Reproduce every line of the listing from its start through the line containing "Action: tap(11, 142)", with both ends included. Shift each coordinate in the answers by -10 and leave all other text unchanged.

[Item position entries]
►

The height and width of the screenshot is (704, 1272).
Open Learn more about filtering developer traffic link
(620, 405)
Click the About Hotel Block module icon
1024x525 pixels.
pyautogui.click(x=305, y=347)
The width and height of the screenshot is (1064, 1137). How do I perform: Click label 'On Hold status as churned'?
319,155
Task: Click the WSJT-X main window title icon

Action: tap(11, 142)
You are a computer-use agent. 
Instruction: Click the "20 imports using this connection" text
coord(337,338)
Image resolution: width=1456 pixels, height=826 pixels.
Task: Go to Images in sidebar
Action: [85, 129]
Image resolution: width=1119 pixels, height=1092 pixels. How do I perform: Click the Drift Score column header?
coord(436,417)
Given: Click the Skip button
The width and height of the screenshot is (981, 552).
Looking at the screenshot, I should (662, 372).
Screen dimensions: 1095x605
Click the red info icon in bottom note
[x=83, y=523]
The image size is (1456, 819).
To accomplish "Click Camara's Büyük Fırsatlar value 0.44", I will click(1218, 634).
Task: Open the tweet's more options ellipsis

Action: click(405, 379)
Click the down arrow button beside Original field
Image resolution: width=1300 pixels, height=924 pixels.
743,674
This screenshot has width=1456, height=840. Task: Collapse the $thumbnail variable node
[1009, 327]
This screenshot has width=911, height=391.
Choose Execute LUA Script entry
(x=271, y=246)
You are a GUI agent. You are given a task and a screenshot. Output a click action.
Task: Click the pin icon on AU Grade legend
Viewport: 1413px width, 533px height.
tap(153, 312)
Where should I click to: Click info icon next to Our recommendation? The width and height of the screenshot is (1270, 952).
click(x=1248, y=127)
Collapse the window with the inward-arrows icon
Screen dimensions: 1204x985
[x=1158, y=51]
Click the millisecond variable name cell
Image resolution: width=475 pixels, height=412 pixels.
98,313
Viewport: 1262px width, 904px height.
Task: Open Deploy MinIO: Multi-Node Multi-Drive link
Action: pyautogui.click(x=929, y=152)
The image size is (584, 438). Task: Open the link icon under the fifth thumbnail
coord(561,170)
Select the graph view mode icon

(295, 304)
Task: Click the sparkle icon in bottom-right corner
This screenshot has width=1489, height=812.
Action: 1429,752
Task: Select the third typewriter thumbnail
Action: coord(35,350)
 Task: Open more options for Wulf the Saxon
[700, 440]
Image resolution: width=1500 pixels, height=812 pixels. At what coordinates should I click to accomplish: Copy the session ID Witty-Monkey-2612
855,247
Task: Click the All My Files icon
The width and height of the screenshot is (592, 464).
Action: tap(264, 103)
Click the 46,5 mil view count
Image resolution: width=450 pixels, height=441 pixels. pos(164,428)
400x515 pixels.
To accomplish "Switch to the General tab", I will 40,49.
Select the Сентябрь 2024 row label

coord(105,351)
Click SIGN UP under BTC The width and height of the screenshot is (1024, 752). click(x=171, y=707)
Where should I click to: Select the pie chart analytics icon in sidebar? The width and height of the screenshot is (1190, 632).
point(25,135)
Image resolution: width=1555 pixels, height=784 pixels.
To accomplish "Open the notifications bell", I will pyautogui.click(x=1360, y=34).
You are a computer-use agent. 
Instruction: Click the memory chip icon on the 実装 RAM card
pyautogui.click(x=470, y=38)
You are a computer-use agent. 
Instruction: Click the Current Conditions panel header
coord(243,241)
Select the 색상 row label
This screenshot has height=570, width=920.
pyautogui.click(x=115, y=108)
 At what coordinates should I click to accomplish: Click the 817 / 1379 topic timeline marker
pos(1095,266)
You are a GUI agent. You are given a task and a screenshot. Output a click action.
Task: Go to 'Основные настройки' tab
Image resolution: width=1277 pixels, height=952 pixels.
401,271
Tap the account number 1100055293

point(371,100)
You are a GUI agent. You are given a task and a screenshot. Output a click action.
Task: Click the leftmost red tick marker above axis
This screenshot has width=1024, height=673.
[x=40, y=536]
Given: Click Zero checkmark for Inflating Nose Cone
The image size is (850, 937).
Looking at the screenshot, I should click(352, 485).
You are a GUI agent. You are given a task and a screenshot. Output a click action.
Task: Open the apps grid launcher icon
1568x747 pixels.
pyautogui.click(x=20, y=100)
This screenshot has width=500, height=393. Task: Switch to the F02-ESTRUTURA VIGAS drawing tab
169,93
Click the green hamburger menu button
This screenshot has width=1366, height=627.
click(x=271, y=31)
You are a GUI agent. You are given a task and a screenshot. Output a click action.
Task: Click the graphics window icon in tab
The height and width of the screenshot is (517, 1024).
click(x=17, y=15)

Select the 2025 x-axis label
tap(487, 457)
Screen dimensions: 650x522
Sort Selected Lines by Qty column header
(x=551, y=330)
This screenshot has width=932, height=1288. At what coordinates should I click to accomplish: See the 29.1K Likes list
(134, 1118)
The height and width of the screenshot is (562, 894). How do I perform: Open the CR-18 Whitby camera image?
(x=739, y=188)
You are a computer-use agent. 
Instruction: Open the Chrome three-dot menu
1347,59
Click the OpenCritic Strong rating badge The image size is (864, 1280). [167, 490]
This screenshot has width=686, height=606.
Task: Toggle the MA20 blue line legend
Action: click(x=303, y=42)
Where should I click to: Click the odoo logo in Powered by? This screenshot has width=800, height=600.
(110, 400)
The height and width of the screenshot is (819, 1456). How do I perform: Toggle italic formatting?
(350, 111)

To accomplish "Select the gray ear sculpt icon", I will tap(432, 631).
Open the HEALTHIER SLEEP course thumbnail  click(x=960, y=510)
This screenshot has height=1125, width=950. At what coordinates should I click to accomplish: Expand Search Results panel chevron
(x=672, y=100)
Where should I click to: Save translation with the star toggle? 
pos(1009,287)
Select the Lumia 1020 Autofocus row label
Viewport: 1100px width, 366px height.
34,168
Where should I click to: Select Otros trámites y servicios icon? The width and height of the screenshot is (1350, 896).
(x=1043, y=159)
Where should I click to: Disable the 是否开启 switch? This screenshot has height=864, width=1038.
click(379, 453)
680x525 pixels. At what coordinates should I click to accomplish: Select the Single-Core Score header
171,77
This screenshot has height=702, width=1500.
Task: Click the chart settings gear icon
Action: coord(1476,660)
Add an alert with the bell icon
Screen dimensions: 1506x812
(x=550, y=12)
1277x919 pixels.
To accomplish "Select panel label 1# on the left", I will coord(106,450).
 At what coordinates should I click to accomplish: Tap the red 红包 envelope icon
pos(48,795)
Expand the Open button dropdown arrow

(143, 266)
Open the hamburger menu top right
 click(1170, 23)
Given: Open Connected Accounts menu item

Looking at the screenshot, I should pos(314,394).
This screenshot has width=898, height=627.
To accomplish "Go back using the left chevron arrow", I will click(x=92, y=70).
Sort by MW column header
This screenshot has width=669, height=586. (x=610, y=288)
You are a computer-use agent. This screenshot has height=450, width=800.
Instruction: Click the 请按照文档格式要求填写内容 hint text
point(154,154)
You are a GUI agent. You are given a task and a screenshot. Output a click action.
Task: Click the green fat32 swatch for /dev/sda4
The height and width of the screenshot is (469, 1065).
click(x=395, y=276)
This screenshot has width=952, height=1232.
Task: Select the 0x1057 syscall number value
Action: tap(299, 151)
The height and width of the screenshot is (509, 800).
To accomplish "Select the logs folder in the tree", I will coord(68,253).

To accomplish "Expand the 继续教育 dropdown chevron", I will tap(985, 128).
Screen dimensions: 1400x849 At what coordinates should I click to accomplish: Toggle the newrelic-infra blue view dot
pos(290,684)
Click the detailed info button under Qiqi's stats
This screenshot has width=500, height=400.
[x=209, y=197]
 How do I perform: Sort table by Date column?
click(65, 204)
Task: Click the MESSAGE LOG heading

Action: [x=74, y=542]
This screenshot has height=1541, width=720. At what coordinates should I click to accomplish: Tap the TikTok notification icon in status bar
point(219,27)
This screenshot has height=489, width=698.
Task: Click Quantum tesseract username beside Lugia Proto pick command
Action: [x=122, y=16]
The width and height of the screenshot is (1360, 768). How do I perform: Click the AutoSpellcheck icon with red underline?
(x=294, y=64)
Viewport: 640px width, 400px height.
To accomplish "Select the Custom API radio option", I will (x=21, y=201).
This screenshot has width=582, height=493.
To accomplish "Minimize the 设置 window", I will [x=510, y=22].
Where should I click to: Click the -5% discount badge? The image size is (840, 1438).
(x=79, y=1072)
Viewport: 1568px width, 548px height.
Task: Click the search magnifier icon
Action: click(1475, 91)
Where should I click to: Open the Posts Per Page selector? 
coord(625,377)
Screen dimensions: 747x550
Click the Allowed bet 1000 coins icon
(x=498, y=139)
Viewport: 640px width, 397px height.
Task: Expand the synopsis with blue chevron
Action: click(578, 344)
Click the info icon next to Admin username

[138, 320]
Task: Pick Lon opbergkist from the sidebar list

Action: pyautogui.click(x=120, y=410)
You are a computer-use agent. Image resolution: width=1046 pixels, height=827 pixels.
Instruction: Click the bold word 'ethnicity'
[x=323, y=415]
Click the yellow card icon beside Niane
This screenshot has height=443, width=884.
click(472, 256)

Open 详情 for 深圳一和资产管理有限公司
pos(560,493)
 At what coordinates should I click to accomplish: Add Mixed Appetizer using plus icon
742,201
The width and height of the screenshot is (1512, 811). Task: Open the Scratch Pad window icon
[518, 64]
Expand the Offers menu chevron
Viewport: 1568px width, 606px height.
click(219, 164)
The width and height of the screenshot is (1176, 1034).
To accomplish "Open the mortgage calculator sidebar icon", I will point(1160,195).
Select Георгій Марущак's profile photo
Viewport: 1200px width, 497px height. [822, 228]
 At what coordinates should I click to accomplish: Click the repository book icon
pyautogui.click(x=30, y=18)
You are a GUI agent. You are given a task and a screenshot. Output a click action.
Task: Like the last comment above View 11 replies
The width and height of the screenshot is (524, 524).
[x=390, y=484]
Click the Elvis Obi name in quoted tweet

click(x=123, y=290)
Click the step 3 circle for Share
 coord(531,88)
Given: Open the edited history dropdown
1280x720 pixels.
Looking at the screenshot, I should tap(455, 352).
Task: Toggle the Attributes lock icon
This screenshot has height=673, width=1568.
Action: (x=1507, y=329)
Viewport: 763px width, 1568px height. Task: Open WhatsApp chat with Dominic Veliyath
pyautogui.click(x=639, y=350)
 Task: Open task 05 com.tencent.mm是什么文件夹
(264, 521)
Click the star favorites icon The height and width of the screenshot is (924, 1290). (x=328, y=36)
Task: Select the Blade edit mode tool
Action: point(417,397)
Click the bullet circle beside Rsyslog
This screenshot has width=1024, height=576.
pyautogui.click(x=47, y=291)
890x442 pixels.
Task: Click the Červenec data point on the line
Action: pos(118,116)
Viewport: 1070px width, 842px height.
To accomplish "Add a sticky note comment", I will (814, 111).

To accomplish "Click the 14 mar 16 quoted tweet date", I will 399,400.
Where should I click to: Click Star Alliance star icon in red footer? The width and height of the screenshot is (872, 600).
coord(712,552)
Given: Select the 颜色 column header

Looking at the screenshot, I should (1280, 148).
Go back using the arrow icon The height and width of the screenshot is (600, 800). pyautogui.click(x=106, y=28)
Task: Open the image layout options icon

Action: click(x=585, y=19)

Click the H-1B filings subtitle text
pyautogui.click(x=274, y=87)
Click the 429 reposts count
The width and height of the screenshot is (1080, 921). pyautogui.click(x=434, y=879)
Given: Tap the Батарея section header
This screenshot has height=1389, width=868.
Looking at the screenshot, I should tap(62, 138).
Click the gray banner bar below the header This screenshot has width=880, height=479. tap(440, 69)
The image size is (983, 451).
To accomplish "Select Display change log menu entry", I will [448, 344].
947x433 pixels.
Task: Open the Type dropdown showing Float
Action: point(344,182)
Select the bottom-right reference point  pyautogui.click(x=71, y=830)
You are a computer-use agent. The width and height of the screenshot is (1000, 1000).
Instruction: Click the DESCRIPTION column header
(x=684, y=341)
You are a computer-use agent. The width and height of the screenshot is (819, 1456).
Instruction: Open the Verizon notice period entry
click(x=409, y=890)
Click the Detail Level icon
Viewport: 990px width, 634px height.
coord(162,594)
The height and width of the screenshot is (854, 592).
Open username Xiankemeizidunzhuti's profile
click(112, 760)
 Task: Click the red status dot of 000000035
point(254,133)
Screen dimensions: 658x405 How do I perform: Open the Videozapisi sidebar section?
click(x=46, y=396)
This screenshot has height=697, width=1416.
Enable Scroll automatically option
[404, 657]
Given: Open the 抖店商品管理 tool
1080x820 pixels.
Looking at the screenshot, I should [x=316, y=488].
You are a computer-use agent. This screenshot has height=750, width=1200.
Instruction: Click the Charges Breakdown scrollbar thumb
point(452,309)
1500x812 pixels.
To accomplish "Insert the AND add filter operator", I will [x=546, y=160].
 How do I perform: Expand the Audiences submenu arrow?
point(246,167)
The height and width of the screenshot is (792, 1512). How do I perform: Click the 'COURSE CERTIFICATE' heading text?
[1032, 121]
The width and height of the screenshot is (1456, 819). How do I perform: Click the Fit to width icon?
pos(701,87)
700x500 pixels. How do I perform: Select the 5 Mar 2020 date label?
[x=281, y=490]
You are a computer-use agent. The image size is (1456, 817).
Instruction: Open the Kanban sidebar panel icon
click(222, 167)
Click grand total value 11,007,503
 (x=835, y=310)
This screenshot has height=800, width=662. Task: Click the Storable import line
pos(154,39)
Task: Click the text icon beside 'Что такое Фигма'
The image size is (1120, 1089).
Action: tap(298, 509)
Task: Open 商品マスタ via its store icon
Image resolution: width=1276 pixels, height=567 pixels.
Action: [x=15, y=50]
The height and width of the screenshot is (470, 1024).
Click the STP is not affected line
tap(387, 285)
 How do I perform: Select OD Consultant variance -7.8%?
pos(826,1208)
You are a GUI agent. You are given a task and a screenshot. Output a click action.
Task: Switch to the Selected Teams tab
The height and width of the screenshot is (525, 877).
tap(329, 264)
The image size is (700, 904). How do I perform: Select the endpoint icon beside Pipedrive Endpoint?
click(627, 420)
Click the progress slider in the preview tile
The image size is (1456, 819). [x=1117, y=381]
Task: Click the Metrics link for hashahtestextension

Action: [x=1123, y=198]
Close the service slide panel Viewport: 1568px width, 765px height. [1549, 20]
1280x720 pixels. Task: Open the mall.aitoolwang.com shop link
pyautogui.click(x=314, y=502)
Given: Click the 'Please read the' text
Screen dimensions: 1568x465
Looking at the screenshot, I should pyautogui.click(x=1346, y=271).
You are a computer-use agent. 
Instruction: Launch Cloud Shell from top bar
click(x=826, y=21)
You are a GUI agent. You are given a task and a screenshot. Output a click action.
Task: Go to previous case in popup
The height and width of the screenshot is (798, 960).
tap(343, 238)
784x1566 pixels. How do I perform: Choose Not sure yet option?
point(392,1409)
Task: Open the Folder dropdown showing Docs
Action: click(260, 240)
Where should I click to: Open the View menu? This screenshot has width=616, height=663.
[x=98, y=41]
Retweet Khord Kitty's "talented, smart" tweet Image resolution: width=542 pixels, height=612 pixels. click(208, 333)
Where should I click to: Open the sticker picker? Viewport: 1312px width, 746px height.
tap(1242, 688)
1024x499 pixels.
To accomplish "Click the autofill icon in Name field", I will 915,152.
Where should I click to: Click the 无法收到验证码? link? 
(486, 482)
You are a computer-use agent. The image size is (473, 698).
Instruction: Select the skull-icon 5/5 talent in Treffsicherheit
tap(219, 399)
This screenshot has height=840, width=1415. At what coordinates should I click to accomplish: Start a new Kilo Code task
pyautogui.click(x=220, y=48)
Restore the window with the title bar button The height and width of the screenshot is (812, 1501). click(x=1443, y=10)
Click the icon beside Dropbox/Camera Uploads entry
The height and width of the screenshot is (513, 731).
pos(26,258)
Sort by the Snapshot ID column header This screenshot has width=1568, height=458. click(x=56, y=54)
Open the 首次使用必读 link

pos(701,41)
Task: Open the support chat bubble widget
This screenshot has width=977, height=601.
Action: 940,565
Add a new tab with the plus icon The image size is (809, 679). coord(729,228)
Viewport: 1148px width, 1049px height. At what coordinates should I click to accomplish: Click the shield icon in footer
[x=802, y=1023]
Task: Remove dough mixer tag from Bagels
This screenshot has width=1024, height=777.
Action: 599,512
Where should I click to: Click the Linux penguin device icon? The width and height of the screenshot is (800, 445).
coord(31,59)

◄

■ **WRITTEN SOLUTION**:
The height and width of the screenshot is (704, 1272).
Open Learn more about filtering developer traffic link
(610, 395)
Click the About Hotel Block module icon
1024x525 pixels.
pyautogui.click(x=295, y=337)
The width and height of the screenshot is (1064, 1137). How do I perform: Click label 'On Hold status as churned'?
309,145
Task: Click the WSJT-X main window title icon

Action: tap(1, 132)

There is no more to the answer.